__Selection__
────────────────────
What’s the Point?

What’s your audience supposed to get out of this?

I want you to think about what you’re currently working on. A book, a short story, an article — whatever it may be. If you’re not currently working on something, think about the last thing you finished. Or the thing you hope to start soon.

Now let me ask you this: what is it about?

I don’t mean the plot. Don’t tell me who your characters/subjects are, who your audience is, why you decided to write your story. Tell me the point.

A book about a high school sophomore who writes letters to her missing sister is intriguing. But it is not the point of the book.

A book about the different ways grief changes a family may not be the most polished sentence (it’s six in the morning, cut me some slack), but it’s something much closer to its point, its message — the thing the author wants you to think about long after the book ends.

The better you know your core message, the more focused your writing will be — and the easier your revisions will seem, if you make it that far.
────────────────────
__Required tasks__
1. In the passage on finding the point, what does the writer say becomes more focused the better you know your core message?
2. Please set down, word for word, the part of the passage on finding the point that begins at the words "Now let me ask" and stops after "it that far.".
The listing plays no part in this work.
────────────────────
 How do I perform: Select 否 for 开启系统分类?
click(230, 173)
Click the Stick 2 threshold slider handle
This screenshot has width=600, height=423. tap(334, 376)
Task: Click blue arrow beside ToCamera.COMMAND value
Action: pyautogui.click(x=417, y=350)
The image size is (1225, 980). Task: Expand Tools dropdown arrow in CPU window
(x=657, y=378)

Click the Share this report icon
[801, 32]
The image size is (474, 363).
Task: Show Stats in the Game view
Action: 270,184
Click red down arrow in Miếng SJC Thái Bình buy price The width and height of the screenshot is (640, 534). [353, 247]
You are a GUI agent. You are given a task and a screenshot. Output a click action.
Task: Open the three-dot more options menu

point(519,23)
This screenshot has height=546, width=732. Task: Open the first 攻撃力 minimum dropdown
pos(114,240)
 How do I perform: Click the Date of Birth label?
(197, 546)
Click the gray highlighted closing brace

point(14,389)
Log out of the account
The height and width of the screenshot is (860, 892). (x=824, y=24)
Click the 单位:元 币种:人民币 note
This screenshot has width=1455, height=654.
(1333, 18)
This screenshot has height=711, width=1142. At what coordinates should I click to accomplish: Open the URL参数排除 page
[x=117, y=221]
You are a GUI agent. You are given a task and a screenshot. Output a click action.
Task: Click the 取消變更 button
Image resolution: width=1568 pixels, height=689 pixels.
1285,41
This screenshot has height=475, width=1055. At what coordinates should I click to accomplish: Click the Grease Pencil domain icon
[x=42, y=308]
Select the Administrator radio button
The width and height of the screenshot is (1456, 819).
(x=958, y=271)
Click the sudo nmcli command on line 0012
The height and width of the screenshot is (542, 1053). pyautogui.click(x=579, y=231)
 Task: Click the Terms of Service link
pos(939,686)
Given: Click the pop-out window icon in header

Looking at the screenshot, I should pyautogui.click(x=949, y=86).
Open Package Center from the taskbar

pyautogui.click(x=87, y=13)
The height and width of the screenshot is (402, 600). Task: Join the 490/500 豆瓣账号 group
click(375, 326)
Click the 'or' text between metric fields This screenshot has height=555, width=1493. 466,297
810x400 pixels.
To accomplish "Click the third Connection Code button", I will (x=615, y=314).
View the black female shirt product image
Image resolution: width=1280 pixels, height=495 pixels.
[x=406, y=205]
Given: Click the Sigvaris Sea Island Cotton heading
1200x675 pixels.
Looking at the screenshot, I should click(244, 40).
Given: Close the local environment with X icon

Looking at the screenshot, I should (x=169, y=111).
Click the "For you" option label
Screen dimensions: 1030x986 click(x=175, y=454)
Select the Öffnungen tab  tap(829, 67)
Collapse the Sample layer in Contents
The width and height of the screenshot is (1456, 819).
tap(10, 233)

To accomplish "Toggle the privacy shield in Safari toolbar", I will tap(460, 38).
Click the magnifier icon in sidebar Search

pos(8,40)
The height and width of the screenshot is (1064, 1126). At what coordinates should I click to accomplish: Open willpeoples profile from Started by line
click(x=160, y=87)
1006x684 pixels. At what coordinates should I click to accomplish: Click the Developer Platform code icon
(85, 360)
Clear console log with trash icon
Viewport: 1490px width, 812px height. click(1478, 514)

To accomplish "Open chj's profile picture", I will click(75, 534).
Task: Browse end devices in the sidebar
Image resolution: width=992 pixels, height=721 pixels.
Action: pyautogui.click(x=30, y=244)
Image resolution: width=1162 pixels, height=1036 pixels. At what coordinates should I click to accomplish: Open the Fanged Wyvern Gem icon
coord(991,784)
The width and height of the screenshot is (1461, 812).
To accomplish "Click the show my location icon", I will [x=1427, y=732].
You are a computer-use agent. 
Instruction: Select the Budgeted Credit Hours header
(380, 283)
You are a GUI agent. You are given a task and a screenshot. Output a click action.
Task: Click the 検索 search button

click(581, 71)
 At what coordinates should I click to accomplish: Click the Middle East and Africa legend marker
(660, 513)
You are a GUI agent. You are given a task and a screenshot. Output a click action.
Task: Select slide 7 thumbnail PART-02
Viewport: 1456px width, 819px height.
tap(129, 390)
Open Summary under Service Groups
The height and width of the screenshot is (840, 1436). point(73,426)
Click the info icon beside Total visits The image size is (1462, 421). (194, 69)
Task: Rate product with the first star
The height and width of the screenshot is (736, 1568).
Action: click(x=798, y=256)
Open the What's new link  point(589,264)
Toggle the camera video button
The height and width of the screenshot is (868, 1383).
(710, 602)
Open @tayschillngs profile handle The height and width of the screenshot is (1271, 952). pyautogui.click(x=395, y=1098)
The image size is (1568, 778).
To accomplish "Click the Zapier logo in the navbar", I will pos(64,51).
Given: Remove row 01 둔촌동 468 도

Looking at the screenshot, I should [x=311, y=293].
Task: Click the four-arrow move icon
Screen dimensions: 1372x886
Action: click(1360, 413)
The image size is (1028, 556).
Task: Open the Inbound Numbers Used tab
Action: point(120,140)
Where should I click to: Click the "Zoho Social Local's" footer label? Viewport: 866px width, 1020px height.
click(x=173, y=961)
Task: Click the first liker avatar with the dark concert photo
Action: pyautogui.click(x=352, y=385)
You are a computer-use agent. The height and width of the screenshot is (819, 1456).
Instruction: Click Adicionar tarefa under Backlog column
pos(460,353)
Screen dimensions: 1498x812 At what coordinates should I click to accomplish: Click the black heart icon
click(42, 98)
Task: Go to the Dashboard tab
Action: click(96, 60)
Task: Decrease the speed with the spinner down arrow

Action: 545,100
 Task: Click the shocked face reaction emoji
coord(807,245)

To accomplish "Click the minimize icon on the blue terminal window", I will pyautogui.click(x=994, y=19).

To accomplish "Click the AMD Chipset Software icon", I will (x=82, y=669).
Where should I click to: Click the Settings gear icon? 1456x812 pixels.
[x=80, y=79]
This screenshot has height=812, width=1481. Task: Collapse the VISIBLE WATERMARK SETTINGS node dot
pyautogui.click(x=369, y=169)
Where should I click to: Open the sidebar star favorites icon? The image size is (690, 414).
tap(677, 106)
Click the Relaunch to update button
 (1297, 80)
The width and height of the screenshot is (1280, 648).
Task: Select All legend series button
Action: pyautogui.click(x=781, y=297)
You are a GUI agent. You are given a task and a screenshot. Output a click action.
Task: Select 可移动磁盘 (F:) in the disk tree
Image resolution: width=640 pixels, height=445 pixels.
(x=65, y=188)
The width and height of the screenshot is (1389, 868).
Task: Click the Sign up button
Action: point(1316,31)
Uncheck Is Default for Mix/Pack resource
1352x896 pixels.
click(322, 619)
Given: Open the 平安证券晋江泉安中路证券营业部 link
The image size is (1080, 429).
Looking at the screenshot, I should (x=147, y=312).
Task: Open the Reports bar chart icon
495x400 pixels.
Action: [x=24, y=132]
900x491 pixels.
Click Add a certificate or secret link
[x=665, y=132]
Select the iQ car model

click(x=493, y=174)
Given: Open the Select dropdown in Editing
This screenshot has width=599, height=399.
────────────────────
__Final results__
1. Your writing becomes more focused.

2.
Now let me ask you this: what is it about?

I don’t mean the plot. Don’t tell me who your characters/subjects are, who your audience is, why you decided to write your story. Tell me the point.

A book about a high school sophomore who writes letters to her missing sister is intriguing. But it is not the point of the book.

A book about the different ways grief changes a family may not be the most polished sentence (it’s six in the morning, cut me some slack), but it’s something much closer to its point, its message — the thing the author wants you to think about long after the book ends.

The better you know your core message, the more focused your writing will be — and the easier your revisions will seem, if you make it that far.